— WORK REQUIRED —
Each record that follows is to be duplicated exactly, though its pictures are not.

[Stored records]
________________________________________
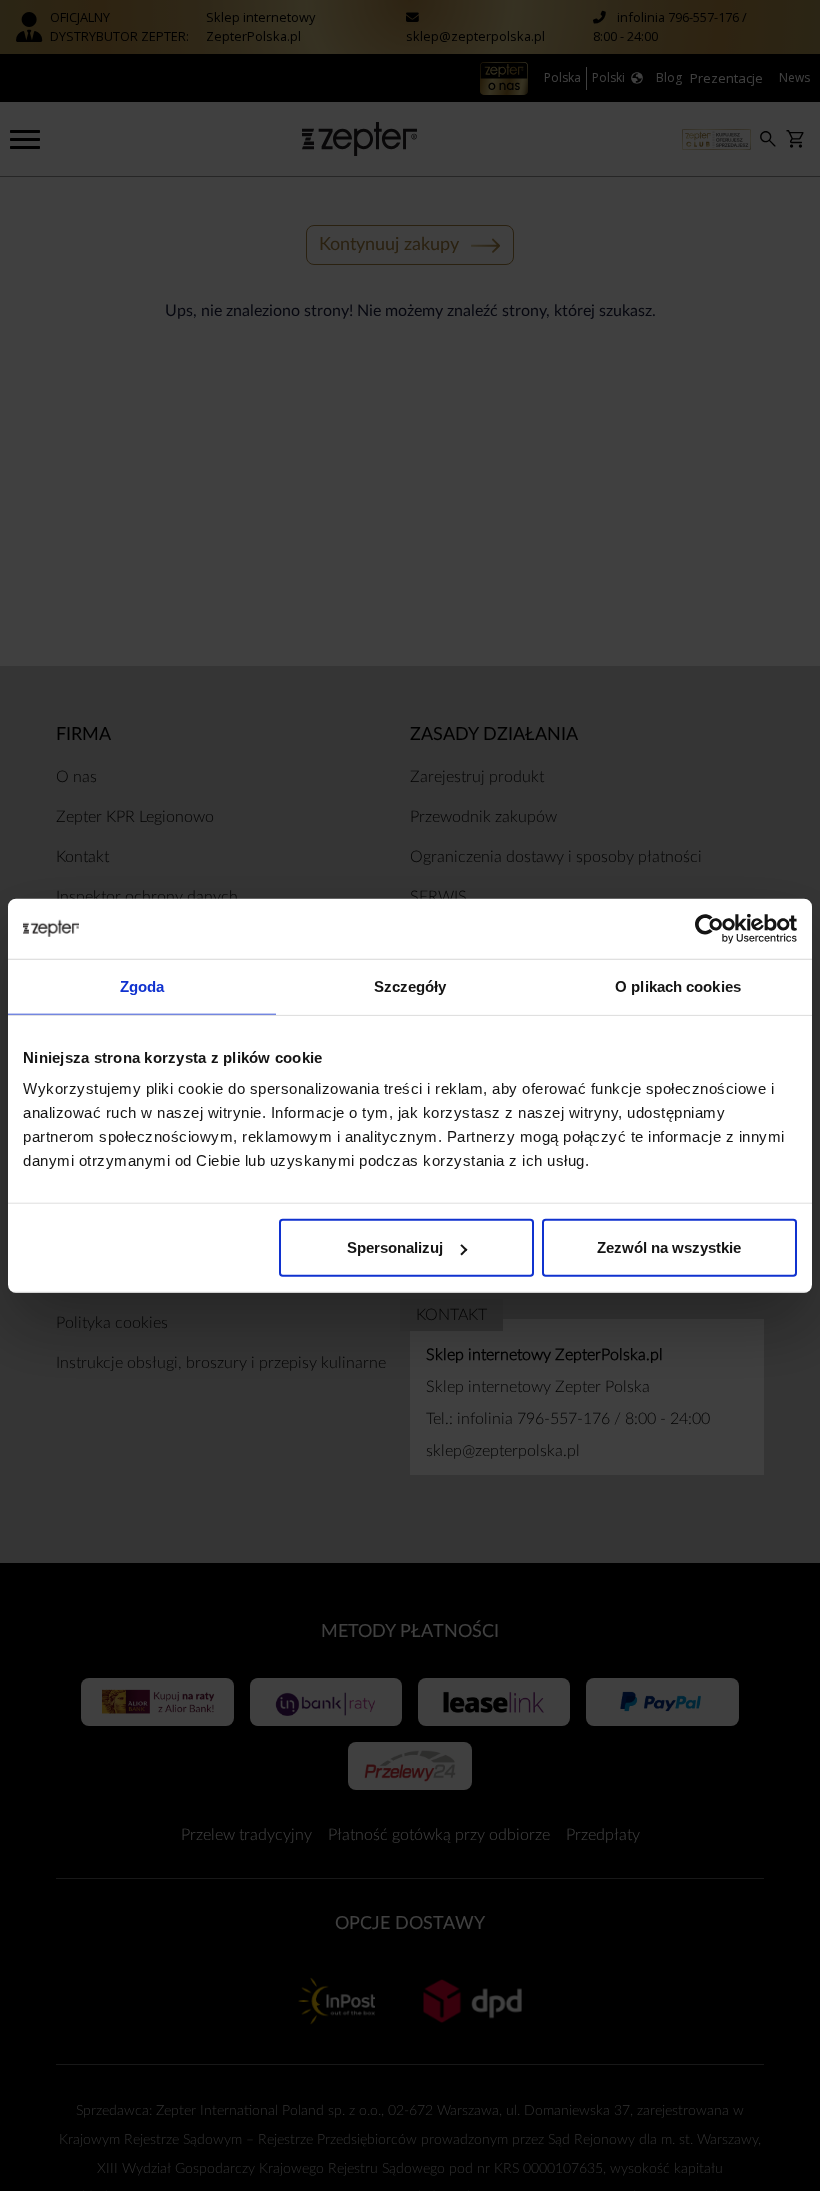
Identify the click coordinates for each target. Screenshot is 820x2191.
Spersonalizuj (395, 1247)
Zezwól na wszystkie (669, 1247)
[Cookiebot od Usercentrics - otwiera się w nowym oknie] (709, 928)
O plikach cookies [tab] (678, 985)
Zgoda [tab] (142, 985)
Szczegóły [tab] (410, 985)
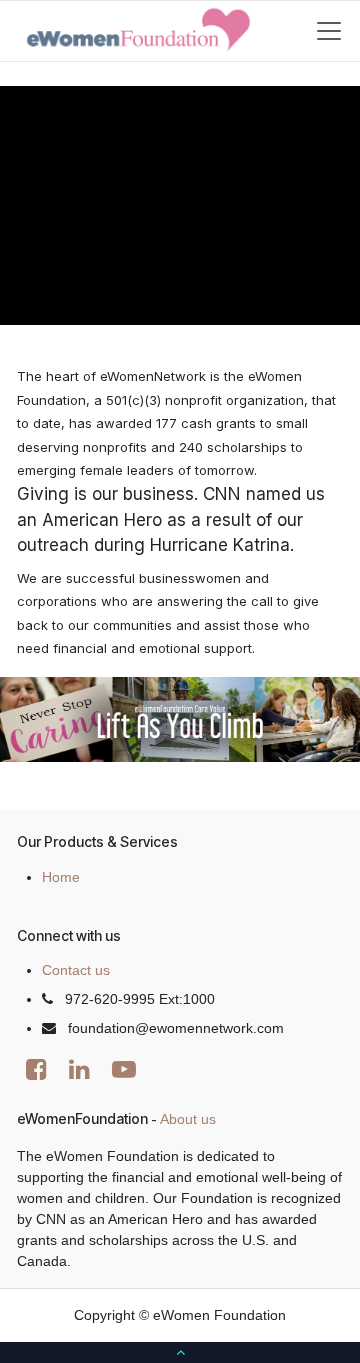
________________________________________
— ANSWER SECTION —
Identify the click coordinates for each target. Screenshot is 820x2191.
Spersonalizuj (395, 1247)
Zezwól na wszystkie (669, 1247)
[Cookiebot od Usercentrics - otwiera się w nowym oknie] (709, 928)
O plikach cookies [tab] (678, 985)
Zgoda [tab] (142, 985)
Szczegóły [tab] (410, 985)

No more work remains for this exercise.